- _EXTRAIT_:
◇ ◇ ◇ ◇
Des bénévoles fidèles

A l’intérieur de la maisonnette, l’unique employée (à temps partiel) de l’association organise la répartition de la nourriture dans les sacs avec quatre fidèles bénévoles.

Des réserves de boîtes de conserve, de lait, de riz et de pâtes remplissent les étagères, auxquelles s’ajoutent les invendus des magasins amenés en camionnette par la fondation Table Suisse. «On doit trier ce qui est bon», indiquent les travailleuses. «Nous sommes tout en bout de chaîne. Heureusement que nous récupérons, sinon tout serait jeté. Quel gaspillage! souligne Florent Bourquin, volontaire depuis plusieurs années, à raison d’une demi-journée par semaine. J’aime me rendre utile, aider les gens qui sont dans le besoin.» Jean-Pierre Masclet remarque: «Nous sommes une trentaine de bénévoles. Beaucoup vivent eux-mêmes la précarité et pourtant aimeraient aider encore davantage. Nous devons leur mettre des limites. Ces derniers temps, beaucoup de personnes proposent leur aide, mais peu d’entre elles peuvent être aussi disponibles que nous le demandons.» Les Cartons et Jardins du cœur travaillent aussi en réseau avec d’autres associations, dont Appartenances et le Graap.
◇ ◇ ◇ ◇
- _À COMPLÉTER_:
#1 D'après l'extrait sur les bénévoles, combien de bénévoles l'association compte-t-elle selon Jean-Pierre Masclet ?
#2 Poursuivez l'extrait sur les bénévoles à la suite de sa dernière phrase.

- _DONNÉES ENREGISTRÉES_:
◇ ◇ ◇ ◇
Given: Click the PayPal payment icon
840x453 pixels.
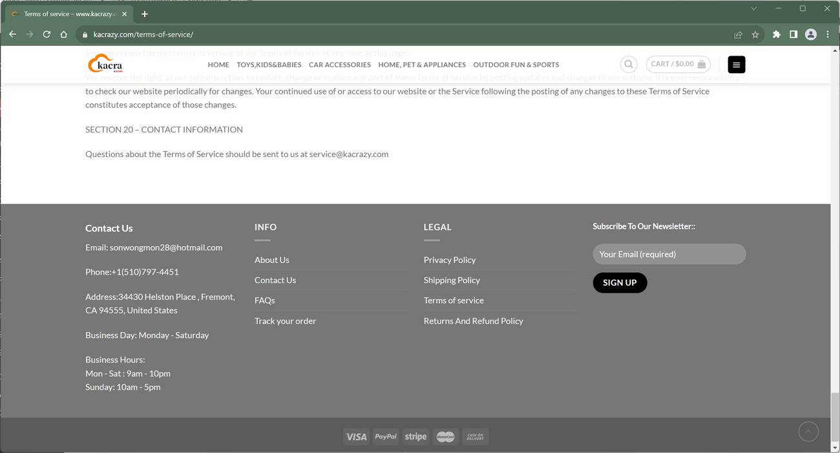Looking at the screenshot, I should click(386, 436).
◇ ◇ ◇ ◇
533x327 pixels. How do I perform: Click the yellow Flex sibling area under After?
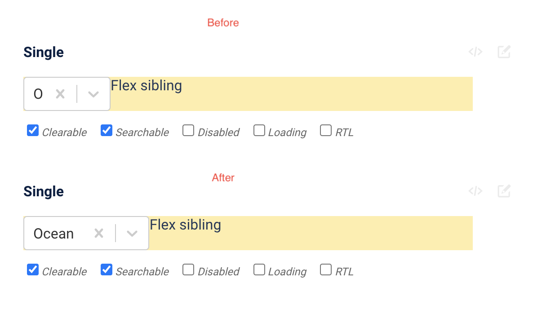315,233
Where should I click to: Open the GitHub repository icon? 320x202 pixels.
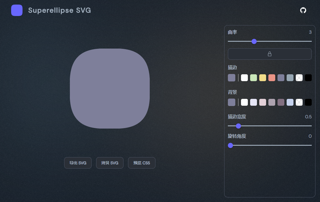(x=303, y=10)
◇ ◇ ◇ ◇
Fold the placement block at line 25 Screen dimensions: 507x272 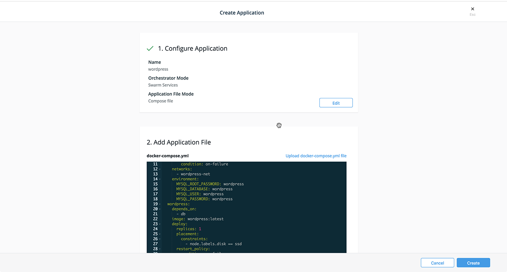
◇ ◇ ◇ ◇
- _CORRIGÉ_:
#1 Une trentaine.

#2
Demandes en hausse

Si au début des Jardins, les légumes étaient ajoutés aux cartons, le potager a aujourd’hui surtout une valeur pédagogique. «Depuis que Table Suisse nous livre, nous avons bien assez de fruits et de légumes. De surcroît, nos récoltes sont limitées, alors que le nombre de demandes d’aide augmente chaque année. C’est encore plus marquant depuis trois ans, avec davantage de working-poor et de familles monoparentales, en plus de celles à l’aide sociale», indique Jean-Pierre Masclet.

L’association ne veut ni se substituer à l’Etat ni être dans l’assistanat. «Nous nous positionnons en dehors du filet social officiel. C’est pourquoi les familles peuvent faire appel aux Cartons du cœur, en temps normal, au maximum trois fois par année, souligne le président. Actuellement, elles ont le droit de venir une fois par semaine, grâce aux dons supplémentaires reçus en cette période particulière. Nous pourrons tenir ce rythme tout l’été. Ensuite, nous devrions reprendre nos habitudes.»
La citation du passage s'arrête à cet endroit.